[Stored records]
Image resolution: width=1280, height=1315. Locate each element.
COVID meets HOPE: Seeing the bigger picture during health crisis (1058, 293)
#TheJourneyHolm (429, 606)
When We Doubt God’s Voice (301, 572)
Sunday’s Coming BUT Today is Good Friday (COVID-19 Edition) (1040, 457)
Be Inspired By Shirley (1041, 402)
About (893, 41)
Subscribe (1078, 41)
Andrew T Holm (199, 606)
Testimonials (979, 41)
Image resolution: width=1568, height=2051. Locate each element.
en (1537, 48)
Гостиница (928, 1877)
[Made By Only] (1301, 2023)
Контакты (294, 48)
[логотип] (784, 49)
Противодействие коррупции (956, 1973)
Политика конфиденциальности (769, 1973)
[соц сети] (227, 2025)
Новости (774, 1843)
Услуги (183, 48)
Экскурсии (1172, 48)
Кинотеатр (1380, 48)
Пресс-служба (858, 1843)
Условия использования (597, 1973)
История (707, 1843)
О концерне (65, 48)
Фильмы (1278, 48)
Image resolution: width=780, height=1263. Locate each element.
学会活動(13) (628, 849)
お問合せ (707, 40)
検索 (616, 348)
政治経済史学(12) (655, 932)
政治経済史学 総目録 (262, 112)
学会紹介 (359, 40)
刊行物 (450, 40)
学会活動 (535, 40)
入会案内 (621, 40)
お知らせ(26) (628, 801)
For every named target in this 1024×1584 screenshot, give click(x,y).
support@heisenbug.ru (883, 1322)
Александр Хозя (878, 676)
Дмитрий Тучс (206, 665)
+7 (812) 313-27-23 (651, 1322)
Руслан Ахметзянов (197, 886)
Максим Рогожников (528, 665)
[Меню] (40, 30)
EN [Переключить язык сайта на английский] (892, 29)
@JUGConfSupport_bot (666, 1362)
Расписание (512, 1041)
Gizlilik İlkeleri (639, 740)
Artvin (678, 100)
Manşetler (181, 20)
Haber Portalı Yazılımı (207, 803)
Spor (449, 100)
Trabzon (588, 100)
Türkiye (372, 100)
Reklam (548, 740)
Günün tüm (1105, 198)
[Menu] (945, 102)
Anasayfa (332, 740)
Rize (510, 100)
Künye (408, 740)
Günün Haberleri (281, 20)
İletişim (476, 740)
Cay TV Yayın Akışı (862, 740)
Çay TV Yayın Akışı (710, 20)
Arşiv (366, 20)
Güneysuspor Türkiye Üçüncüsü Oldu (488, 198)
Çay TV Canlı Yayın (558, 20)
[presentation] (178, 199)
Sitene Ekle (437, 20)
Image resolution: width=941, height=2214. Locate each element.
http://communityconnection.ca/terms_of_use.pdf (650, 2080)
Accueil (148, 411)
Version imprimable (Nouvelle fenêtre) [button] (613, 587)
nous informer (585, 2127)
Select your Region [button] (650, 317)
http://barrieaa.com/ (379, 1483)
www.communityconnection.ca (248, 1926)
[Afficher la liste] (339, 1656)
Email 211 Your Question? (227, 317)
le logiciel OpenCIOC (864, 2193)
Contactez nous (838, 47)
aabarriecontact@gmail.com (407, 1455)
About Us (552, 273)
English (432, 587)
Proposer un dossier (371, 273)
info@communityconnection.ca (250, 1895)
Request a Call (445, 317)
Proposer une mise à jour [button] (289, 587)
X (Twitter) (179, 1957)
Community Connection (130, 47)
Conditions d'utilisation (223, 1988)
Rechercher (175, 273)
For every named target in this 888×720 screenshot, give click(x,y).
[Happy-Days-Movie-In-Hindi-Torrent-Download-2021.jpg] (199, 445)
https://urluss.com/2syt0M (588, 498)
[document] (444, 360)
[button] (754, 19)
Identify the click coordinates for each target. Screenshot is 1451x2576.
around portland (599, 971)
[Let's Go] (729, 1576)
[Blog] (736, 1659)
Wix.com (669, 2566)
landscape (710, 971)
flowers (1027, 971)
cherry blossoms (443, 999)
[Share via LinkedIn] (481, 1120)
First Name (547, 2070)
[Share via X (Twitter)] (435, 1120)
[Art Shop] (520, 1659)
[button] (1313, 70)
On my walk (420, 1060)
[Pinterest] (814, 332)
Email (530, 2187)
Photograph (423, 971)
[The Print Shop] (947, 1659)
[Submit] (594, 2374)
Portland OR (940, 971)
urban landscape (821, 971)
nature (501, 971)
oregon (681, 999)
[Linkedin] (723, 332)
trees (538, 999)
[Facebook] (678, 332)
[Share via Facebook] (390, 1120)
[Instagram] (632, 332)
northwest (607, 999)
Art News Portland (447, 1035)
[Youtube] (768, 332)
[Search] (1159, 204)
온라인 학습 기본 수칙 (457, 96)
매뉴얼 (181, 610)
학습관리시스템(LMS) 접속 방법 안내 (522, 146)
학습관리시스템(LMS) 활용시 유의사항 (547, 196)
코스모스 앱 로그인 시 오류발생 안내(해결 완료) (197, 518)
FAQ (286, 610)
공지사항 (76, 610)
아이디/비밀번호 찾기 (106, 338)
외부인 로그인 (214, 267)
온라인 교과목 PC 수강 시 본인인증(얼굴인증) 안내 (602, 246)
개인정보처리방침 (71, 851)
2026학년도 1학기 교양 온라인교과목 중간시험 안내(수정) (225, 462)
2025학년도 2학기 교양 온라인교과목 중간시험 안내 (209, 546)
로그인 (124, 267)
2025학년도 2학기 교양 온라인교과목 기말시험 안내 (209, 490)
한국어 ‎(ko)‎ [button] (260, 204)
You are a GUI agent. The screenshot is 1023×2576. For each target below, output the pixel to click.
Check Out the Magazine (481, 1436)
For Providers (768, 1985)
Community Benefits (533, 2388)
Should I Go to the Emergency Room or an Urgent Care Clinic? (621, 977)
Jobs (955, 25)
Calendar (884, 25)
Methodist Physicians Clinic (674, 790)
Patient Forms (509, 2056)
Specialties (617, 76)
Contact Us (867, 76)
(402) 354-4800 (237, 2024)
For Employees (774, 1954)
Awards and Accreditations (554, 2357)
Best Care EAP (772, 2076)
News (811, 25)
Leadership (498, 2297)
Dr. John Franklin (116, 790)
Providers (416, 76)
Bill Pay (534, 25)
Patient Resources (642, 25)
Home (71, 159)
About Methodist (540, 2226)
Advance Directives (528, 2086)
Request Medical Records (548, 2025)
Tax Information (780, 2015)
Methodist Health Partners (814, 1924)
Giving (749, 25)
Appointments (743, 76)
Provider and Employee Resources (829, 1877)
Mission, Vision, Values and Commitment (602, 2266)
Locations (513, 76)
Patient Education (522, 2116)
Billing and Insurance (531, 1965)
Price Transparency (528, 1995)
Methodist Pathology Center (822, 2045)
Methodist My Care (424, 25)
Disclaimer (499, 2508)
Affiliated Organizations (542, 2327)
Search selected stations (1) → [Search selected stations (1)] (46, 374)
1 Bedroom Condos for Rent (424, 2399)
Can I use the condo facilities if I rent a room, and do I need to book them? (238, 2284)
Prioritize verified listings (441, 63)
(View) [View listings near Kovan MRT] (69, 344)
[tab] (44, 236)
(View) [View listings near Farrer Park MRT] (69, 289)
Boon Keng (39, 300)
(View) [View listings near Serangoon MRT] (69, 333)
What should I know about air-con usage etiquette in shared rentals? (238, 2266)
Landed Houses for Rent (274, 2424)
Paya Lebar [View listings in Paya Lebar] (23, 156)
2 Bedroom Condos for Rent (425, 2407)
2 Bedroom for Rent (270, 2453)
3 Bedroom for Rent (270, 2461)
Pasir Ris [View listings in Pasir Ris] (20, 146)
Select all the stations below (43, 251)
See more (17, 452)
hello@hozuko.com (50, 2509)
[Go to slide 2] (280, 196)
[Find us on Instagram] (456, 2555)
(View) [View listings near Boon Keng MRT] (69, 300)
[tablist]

*Set exercise:*
Find each line in the entries above that contains the string "Search" and copy those lines out.

*Task output:*
[Search] (1159, 204)
Search selected stations (1) → [Search selected stations (1)] (46, 374)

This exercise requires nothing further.